** RECORDS **
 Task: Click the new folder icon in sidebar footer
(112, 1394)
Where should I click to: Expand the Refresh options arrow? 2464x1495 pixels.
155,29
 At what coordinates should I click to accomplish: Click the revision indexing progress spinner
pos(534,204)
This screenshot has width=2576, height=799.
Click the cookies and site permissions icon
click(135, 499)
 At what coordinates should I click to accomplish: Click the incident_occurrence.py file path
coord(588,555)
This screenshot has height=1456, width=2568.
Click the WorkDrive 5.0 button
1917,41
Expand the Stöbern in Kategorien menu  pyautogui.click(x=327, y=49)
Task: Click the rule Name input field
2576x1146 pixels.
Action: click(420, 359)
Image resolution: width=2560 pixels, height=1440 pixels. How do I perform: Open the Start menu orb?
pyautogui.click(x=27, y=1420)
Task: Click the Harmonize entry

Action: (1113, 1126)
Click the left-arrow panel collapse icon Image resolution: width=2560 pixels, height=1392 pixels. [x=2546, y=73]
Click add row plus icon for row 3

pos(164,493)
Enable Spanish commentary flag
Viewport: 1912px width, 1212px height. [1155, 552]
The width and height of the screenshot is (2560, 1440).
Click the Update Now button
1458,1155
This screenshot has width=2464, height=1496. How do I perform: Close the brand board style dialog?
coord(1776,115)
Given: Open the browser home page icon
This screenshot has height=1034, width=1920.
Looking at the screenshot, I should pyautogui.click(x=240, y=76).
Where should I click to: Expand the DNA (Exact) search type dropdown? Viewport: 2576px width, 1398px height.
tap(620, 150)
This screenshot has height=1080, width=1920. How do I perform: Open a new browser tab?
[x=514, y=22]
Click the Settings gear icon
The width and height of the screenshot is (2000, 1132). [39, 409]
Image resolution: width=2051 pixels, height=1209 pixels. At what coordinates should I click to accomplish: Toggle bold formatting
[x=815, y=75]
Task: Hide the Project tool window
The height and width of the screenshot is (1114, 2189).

** WHAT THIS TASK INVOLVES **
Make an exact copy of every line in the data.

** SOLUTION TO THIS EXERCISE **
 Task: Click the new folder icon in sidebar footer
(112, 1394)
Where should I click to: Expand the Refresh options arrow? 2464x1495 pixels.
155,29
 At what coordinates should I click to accomplish: Click the revision indexing progress spinner
pos(534,204)
This screenshot has width=2576, height=799.
Click the cookies and site permissions icon
click(135, 499)
 At what coordinates should I click to accomplish: Click the incident_occurrence.py file path
coord(588,555)
This screenshot has height=1456, width=2568.
Click the WorkDrive 5.0 button
1917,41
Expand the Stöbern in Kategorien menu  pyautogui.click(x=327, y=49)
Task: Click the rule Name input field
2576x1146 pixels.
Action: click(420, 359)
Image resolution: width=2560 pixels, height=1440 pixels. How do I perform: Open the Start menu orb?
pyautogui.click(x=27, y=1420)
Task: Click the Harmonize entry

Action: (1113, 1126)
Click the left-arrow panel collapse icon Image resolution: width=2560 pixels, height=1392 pixels. [x=2546, y=73]
Click add row plus icon for row 3

pos(164,493)
Enable Spanish commentary flag
Viewport: 1912px width, 1212px height. [1155, 552]
The width and height of the screenshot is (2560, 1440).
Click the Update Now button
1458,1155
This screenshot has width=2464, height=1496. How do I perform: Close the brand board style dialog?
coord(1776,115)
Given: Open the browser home page icon
This screenshot has height=1034, width=1920.
Looking at the screenshot, I should pyautogui.click(x=240, y=76).
Where should I click to: Expand the DNA (Exact) search type dropdown? Viewport: 2576px width, 1398px height.
tap(620, 150)
This screenshot has height=1080, width=1920. How do I perform: Open a new browser tab?
[x=514, y=22]
Click the Settings gear icon
The width and height of the screenshot is (2000, 1132). [39, 409]
Image resolution: width=2051 pixels, height=1209 pixels. At what coordinates should I click to accomplish: Toggle bold formatting
[x=815, y=75]
Task: Hide the Project tool window
The height and width of the screenshot is (1114, 2189).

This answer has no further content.